Тут я и выдал ей насчет обещания сыскать «недураков».
– Ты в силах с ним балакать, Вай? Причем не смеяться, когда он уморительно прет не в ту степь? Если начнешь смеяться, он заткнется и будет дуться.
– Манни, конечно, в силах! Когда-нибудь мы знатно потреплемся. Когда я буду в Луна-сити не как зайчик в диком лесу. Где он тут, бедняжечка-компьютер? В городском техцентре? Я плохо знаю, где тут что.
– Он вообще не в Луна-сити. Он на полпути через Море Кризисов. И ты к нему не пройдешь: пропуск нужен от Вертухая. Но…
– Стоп! На полпути через Кризисы? Манни, он один из тех, что в комплексе Главлуны?

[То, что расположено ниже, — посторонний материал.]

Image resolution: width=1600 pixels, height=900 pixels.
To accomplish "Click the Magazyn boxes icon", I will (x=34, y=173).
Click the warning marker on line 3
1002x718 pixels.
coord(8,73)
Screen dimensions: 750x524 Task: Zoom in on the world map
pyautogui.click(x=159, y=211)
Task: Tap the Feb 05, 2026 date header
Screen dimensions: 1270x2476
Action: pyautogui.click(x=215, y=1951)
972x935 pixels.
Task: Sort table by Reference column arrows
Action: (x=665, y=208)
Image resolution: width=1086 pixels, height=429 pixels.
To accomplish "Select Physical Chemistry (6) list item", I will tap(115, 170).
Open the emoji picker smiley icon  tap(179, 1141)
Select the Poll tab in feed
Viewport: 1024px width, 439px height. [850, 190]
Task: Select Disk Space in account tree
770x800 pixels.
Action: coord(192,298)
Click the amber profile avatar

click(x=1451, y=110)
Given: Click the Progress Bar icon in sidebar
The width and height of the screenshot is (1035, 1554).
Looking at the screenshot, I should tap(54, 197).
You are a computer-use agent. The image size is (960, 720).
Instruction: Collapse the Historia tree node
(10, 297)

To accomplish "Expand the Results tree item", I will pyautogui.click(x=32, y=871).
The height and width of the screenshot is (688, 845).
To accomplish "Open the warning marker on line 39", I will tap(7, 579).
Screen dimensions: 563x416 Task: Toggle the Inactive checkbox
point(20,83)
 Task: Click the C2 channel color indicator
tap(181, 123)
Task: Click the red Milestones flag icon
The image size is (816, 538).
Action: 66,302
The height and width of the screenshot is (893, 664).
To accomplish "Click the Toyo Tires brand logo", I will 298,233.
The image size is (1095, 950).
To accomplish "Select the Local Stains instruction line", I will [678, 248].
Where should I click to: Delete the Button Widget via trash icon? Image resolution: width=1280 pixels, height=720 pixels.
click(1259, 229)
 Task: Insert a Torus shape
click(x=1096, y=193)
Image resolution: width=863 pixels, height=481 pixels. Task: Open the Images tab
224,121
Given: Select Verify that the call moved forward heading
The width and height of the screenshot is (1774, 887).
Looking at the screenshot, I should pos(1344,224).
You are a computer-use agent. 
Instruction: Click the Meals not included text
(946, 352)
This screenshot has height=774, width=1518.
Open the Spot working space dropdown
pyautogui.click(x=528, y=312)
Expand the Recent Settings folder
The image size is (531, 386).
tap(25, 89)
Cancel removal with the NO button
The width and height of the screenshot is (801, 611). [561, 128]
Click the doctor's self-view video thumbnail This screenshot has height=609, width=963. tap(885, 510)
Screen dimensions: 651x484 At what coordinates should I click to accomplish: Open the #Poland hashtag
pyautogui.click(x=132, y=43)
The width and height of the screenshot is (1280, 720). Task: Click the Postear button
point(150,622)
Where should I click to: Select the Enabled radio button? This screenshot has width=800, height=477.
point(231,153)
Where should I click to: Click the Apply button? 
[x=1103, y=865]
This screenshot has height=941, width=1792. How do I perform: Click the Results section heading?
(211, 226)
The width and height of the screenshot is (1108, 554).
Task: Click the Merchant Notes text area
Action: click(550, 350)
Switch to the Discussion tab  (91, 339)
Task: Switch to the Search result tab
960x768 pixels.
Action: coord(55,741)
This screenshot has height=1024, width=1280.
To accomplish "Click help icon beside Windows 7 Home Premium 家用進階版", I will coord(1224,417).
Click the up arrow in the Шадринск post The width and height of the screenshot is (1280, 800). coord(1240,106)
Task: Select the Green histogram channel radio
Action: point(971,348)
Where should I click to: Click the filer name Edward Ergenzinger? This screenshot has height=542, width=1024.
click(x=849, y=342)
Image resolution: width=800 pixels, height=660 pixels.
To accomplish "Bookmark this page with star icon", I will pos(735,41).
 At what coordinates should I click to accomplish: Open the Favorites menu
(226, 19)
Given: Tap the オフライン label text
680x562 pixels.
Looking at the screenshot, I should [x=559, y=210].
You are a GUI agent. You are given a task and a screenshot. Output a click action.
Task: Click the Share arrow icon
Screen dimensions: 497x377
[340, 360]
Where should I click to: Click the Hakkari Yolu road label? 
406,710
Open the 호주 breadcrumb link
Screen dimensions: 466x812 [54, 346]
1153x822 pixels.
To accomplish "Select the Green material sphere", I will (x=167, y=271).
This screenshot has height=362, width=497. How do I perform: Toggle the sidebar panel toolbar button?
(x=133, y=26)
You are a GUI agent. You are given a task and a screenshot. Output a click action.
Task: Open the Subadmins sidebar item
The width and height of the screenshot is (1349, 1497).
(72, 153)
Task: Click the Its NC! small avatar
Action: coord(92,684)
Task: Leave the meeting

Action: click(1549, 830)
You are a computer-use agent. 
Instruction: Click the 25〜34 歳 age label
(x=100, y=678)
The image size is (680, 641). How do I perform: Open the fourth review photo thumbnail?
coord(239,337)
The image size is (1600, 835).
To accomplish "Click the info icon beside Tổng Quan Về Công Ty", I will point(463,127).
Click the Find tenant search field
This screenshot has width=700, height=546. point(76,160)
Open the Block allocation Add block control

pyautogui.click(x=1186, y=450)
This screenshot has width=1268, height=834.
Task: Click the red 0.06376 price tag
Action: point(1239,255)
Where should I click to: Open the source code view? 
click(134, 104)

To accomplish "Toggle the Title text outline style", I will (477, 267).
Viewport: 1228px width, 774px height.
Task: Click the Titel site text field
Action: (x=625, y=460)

– Никакой не «один из тех»! – стало мне обидно за Майка. – Он босс. Он прочих шамбарьером гоняет. Прочие – просто машины, приставки к Майку, как эта штука ко мне, – согнул я свою левую. – Майк ими управляет. Лично он ведет запуск с катапульты, это его главная должность – катапульта и телеуправление полетом. Но он же после здешней переналадки обеспечивает всю телефонную сеть Луны. И не только ее.
Ваечка закрыла глаза и прижала пальцы к вискам.
– Манни, Майк страдает?
– Страдает? Вряд ли, раз находит время хохмы изобретать.
– Я не про то. Он способен страдать? Чувствовать боль?
– Что? Нет. Страдать способен. Но чувствовать боль не способен. То есть, я так думаю. Нет, зуб даю, что неспособен. У него нет рецепторов болевых ощущений. Ты к чему это?
Она закрыла глаза и пробормотала:
– Господи, помоги мне.
Открыла и сказала:
– Манни, неужели не понимаешь? Ты имеешь вход туда, где он находится. Большинство лунтиков даже не имеет права сойти с трубы на этой станции, она только для служащих Главлуны. В зал главного компьютера допуск еще жёстче. Я спросила, может ли он чувствовать боль, потому что… потому что после твоих рассказов о его одиночестве мне его стало жаль. Манни, ты отдаешь себе отчет, как мало пластвзрывчатки надо, чтобы там сработало?
– Само собой, отдаю!
Я опупел, мне жуть как погано сделалось.
– Мы ударим сразу посте взрыва, и Луна будет свободной! Я тебе передам взрывчатку и запал, но сначала надо подготовить план действий и разверстать задачу. Манни, мне надо отсюда выбраться, придется рискнуть. Сейчас я намажусь…
Она привскочила.
Я пхнул ее на место грузовой левой. Ее удивил и себя удивил: аккуратненько пхнул, в пределах необходимого, и сверх того – ни-ни. Нынче-то иначе, но дело было в 2075, и женщину только тронь без ее согласия – на выручку мигом набежит жуткая хевра неженатиков, а шлюз рядом найдется. Как хлопцы говорят, «судья Линч не дремлет».
– Сиди тихо! – сказал я. – Я-то последствия представляю. Это ты в упор не представляешь. Гаспажа, извините за такие слова, но если придется выбирать, взорвать Майка или ликвиднуть вас, то я ликвидну вас.